In this post it will be described what is the typical high-altitude balloon stack. In this and in the next posts the terms high-altitude balloon and near space photography will be used interchangeably.

Fig. High-altitude balloon stack (@Paulo Carmo)

The figure on the left shows a typical stack for high-ballooning. With stack we mean a pile or heap of sub-systems that together compose the high-balloon system:

Balloon (sometimes called envelope): the balloon is the device that provides the lifting force that allows the whole system to reach an high-altitude in the Earth's atmosphere. As the system rises the balloon expands until eventually it bursts and the whole system starts falling back into Earth's surface. It is filled-in with a gas lighter than the air, usually helium or hydrogen. Today helium is more used because it is less explosive than the hydrogen even though is more expensive.

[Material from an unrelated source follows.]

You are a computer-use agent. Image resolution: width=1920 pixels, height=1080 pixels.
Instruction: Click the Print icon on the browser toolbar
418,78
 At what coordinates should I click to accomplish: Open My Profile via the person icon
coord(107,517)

Parachute: the parachute is activated after the balloon bursts and the whole system starts falling back into Earth's surface. Before this, the parachute is in tension between the balloon above and the radar reflector and payload bellow. When the balloon bursts, it stops providing the tension force for the parachute bellow and so the parachute naturally opens providing a drag force that decreases the falling velocity of the whole system.

Radar reflector: the radar reflector is a safety apparatus that is placed between the parachute and the payload and it serves the purpose of presenting an high radar reflectivity and in this way increasing the chances of the whole system being detected by a flying asset (air plane, ultra-light, etc) and consequently reducing the probability of an air collision.

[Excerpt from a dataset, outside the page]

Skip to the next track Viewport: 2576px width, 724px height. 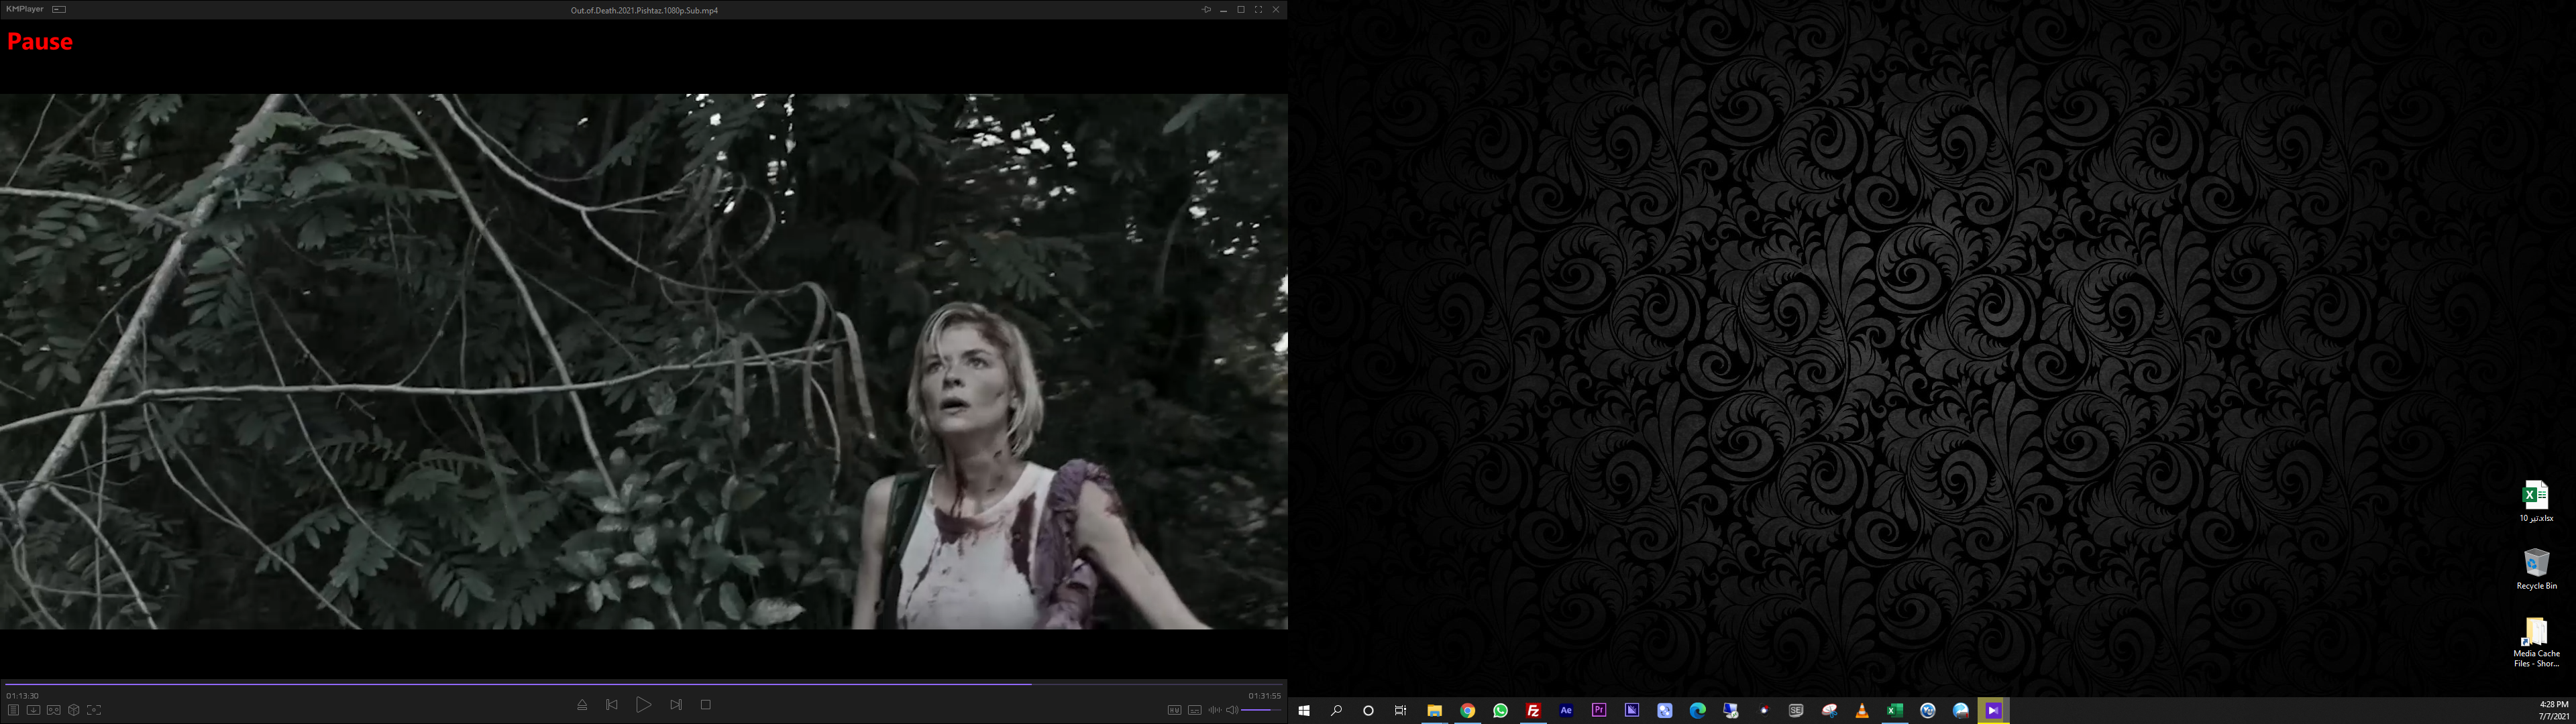[676, 705]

Payload: the payload contains the whole purpose of the system, which is the set of equipment that will accomplish the mission. An example payload could be constituted by the following modules:

• Communications: this module is responsible for the communication with ground. Its major task is to communicate back the position of the system so that it can be tracked and found after landing; usually radio-frequency communication is used, but GSM communications is also employed;
• Sensors: this module contains any device that detects a physical condition in the world. It contains several sensors depending on the mission. Its primary sensor is the GPS receiver, but other sensors can be aboard like camera, temperature, pressure and others;
• Actuators: this module contains any device such as switches, that perform actions such as turning things on or off or making adjustments in the system; one practical example is an actuator that is able to move a camera to control the angle in which a photograph is taken;
• Computing: computing power is necessary to all sorts of things like:
• acquiring the sensor readings and storing and/or communicating them (through the communications module);
• controlling the electronics and other equipment;
• other.
• Power: this module will be responsible for the power to feed the equipments in the payload; it is wise to have separate and independent power lines in order that problems in one line does not affect other line.

It must be noticed that all components of the high-altitude stack must be tied up very securely. Depending on the components your are tying, different types of strings are used, like nylon string and others.

The balloon, the parachute and the radar reflector are sometimes named flight system. This means that the high-altitude balloon stack is in fact constituted by two major subsystems, the flight system (with the balloon, the parachute and the radar reflector) and the payload (with all its subsystems).